Wales is a beautiful place with friendly people, which makes it a shame that this greed has stained what should have been a three-day advertisement for everything good about the country.
Europe could easily have staged the Ryder Cup here at a more appropriate venue such Royal Porthcawl, the country’s most venerable course that has hosted both the Walker Cup and British Amateur.
Because Porthcawl, which is about 25 miles away from Celtic Manor, was build on sandy links land, where drainage is never an issue, there wouldn’t have been a single delay in this Ryder Cup despite the heavy rain that left Celtic Manor’s recently-manufactured 2010 Course that was build specifically for this competition.
That means this Ryder Cup could have been completed on time, draped in its traditional Sunday drama, instead of Monday.

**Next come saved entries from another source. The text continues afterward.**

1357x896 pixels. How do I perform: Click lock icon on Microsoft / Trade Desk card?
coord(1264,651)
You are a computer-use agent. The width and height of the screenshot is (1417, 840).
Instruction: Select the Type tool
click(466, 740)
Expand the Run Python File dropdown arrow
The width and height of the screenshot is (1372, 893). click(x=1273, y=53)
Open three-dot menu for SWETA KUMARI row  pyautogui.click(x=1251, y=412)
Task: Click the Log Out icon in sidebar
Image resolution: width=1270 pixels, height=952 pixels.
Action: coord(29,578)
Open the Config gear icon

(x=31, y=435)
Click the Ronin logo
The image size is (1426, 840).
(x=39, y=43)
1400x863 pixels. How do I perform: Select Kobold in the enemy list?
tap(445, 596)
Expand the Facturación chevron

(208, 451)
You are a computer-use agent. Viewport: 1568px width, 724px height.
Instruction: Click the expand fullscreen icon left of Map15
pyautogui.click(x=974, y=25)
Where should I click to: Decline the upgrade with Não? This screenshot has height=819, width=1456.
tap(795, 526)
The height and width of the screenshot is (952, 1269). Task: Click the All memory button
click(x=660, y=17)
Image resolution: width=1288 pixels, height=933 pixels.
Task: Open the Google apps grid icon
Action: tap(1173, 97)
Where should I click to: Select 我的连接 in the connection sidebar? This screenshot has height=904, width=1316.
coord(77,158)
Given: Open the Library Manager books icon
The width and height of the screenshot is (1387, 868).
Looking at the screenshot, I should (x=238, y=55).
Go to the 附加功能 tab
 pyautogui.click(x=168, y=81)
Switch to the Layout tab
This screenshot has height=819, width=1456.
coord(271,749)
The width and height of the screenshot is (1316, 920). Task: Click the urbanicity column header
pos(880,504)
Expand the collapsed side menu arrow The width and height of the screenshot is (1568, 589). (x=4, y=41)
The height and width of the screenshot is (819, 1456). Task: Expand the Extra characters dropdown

Porthcawl wasn’t closed for a minute on Friday, when the Ryder Cup was delayed for more than seven hours, nor was it closed Sunday morning, when it was delayed another five-and-a-half hours.
The players at Royal Porthcawl played on through the rain, just as the Ryder Cuppers could have had they been competing there.
But Porthcawl wouldn’t do for the European Tour, because there’s not enough room to build all the corporate villages that make millions for it.
So the European Tour rolled the dice on an inland golf course built at the bottom of a valley and is a collection pool for all the water running down from the surrounding hills.
And it turned up snake eyes.
Embarrassed?
The organizers damn well should be. They, too, should be thankful that the players on both teams saved them from themselves by producing the pulsating singles round they did.
One of the most amusing things to come out of the disorganized week was talk from the Europeans blaming the PGA Tour’s FedEx Cup series for pushing the Ryder Cup back about two weeks from its original mid-September date.
As if it rains any less on September 20 in Wales than it does on Oct. 1?
This blame-game talk is hot air and wasted energy.
At the end of the week, you heard the requisite butt-covering apologies and statements from the organizers, talking about how they can’t control the weather and praising the hardy fans who doled out big money for expensive tickets and saw precious little golf for their “perseverance.’’
To that we pose this question: Is perseverance from a litany of problems that could have been avoided with better planning the way we want to remember the greatest event in the sport?
To that we answer our own question: No.